While initially only available through Telstra Wholesale, the company said the centres would provide “greater flexibility for customers working with other carriers for their connectivity”. Depending on uptake of the offering, InfraCo could roll it out to another seven data centres, it added.
“InfraCo data centres provide highly secure, reliable, and flexible environments for network operators and service providers, such as global carriers, internet service providers and over the top providers, to connect out to their business locations, facilities and other data centre operators,” said Telstra’s InfraCo Exchanges & Infrastructure executive Rachel Johnson-Kelly.
“These Data Centres provide 100% power availability targets, which are backed by service levels and rebates. They use dual grid feeds with state-of-the-art equipment and support for high power densities, allowing customers to scale on request, without the need to re-configure powering requirements to deliver big data analytic services and peak workloads.”

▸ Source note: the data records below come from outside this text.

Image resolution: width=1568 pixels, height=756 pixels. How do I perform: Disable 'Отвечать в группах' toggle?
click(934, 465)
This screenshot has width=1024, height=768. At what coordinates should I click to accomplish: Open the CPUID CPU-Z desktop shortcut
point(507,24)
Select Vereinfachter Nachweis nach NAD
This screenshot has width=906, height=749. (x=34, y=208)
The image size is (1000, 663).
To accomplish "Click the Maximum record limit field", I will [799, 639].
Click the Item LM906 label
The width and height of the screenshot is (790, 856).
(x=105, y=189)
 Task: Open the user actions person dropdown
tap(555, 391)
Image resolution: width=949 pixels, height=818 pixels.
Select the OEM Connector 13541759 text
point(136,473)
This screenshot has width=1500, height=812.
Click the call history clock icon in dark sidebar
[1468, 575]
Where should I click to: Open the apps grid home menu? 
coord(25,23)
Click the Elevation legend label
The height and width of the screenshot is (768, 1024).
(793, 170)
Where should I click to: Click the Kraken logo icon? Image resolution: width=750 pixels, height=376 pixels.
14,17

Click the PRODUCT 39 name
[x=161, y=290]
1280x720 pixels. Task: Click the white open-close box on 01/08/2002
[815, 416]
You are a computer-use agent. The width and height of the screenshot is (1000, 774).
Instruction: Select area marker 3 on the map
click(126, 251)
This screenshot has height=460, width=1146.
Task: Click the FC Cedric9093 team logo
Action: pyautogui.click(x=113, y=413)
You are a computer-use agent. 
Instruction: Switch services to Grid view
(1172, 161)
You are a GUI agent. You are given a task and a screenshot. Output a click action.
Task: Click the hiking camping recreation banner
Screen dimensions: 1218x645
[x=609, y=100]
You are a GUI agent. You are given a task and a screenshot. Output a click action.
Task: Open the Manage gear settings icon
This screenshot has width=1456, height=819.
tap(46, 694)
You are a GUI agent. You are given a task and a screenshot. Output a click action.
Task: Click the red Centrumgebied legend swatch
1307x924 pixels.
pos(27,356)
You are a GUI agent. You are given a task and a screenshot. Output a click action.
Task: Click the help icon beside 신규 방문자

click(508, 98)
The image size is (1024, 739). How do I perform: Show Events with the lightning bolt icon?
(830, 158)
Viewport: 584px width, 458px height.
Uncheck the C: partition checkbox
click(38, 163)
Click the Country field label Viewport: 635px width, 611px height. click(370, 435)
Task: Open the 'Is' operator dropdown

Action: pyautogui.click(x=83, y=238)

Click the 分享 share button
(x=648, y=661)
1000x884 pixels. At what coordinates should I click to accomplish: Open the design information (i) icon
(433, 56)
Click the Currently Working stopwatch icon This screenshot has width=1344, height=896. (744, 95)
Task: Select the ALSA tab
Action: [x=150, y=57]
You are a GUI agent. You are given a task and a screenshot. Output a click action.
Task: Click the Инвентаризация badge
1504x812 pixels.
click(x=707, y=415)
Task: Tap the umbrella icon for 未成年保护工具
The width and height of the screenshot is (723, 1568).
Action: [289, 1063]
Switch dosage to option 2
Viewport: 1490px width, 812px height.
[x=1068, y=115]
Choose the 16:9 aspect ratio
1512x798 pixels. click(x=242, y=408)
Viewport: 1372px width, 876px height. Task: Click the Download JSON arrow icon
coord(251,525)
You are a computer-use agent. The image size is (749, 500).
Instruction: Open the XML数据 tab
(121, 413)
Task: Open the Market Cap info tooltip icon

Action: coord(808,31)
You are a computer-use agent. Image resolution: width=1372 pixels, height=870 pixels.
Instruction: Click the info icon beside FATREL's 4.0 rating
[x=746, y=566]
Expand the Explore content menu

The company also said InfraCo would own or have renewable energy generation contracts equal to all the energy use used in its entire operations.
Last year, Telstra as a whole was certified as carbon neutral, saying at the time it was difficult to purchase carbon offsets from local projects.
See also: Blaming China is handy when trying to keep telco infrastructure away from Beijing
In November, Telstra announced it would be restructuring into fixed, tower, and service entities. The service entity would gain the bulk of Telstra, owning its retail business, active electronics and radio access network, spectrum, as well as offering services and products to customers. However, the existing Telstra corporate body and its debt would sit with InfraCo Fixed. It later said it would create an arm to hold its international assets.
Telstra brought forward a AU$2.8 billion sale of part of its InfraCo Towers business last month after being approached by a consortium including the Future Fund, Commonwealth Superannuation Corporation, and Sunsuper.
Once the deal is closed, which is expected to happen in the first quarter of fiscal year 2022, InfraCo Towers will have no debt and a 15-year deal with extension options for Telstra to use its infrastructure.
Earlier in the year, InfraCo opened up its dark fibre network, offering 250 pre-defined paths across six state capitals that connected to 68 metro data centres, 78 NBN points of interconnect, and two cable landing stations.
The company recently confirmed it was approached by the Australian government to purchase Digicel Pacific, with the government set to stump up “significant funding” for any transaction.